I started, and found something far-off to stare at. I hadn’t known he was scared of traveling. I hadn’t known he was scared of anything.
“But you’re still driving to the station–your van’s out front. Why not take the vus?”
He shrugged, eyes lowered. They flitted up to my face for half a moment, then darted back to the ground. “You could drive me,” he suggested quietly. “To the station. It’s not far.”
“I’m not sure that would be any safer,” I said with half a grin. “I haven’t driven in years.” Not since I’d sold my parent’s car.
“Yeah, so? Least you’re not sleep deprived.”
I sighed. I was, actually, but he didn’t need to know that. “Come on, then.”
The drive to the station was silent. I was glad for it. Part of me wanted to talk, to say something about the night before last, but what would be the point? I’d screwed up and taken advantage of his kindness. But he’d enjoyed it, so that meant we were even, right? Obviously nothing was going to come of it–it wasn’t going to happen again. There was nothing to talk about.
“Feel free to borrow the van while I’m gone,” he said, when I stopped at the curb beside the station. “You know the code. Just leave it at my place when you’re done. I’ll take the vus when I get back.” He reached down and grabbed his backpack. “The last show of the festival’s on Sunday, so I should be back for our usual Monday shift. See you then.”
I tapped a hand restlessly against my leg as he walked around the front of the van. When he stalled by my window, I tapped harder. “Okay,” I murmured. “Thanks for the money.”
“Yeah.” He jerked his head over his shoulder, eyeing the sleek metallic worm that would soon speed him from the city toward better places. He swung his head back around and studied me intently, swallowing hard.
“This is gonna sound really…weird,” he mumbled. “But, um…can I kiss you goodbye?”
The question wiped my mind.

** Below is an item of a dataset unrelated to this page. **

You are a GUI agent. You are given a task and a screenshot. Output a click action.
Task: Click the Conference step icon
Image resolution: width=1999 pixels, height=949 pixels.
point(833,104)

I didn’t know what to do or say, so I nodded my head, just barely.
He swallowed again, smiled hesitantly, and dropped his pack so he could lean through the van’s open window.
Marko’s palms warmed my ears as his fingers tugged at the soft hair behind them. The heaviness of his jaw leaned into mine; my stomach jumped when I realized I was pressing back, catching my fingers around his wrist, loosening my mouth, letting his tongue in. His scent–rainwater, fiddleheads–cocooned around my head. My other hand reached up to clench at his shirt. His long fingers slid back to support my skull, the soft skin of his inner forearms slipping against my cheeks.
I kissed him back, because his mouth felt secure, and warm, and a little bit needy–like I had something necessary. Like I was necessary, though I knew I wasn’t; I’d never been needed like that, not by my friends, not by my parents, even if I liked to pretend otherwise.
I didn’t want Marko to go, I realized. He’d been stable like no one else–until now. I’d probably miss him, and that realization made me wonder why he was going so suddenly, why he was kissing me now. Why hadn’t he given me any warning? Was his mouth on mine because he knew I needed someone close and forgiving? Did he think I wanted something more from him than friendship? Then why was he leaving? Was this his way of saying, I wish I could give you what you want, but I can’t. Goodbye?
I hoped not–how rotting awkward would it be, to tell him, It’s not like that, I just need something to grip. I just need to know that I’m the thing you need to keep you stable. You keep me stable.
I shuddered, just slightly. Kissing him two nights ago had been a mistake. Right now was a mistake. I was losing control, definition. Had I ruined everything?
Mark pulled away, and grabbed his pack. “Sorry,” he said.
I wanted to tell him to wait, that I’d screwed up, that he should stay and not sleep away his fear on some rotsucking train, but my jaw was locked and by the time I’d gotten it open, he had already vanished into the station.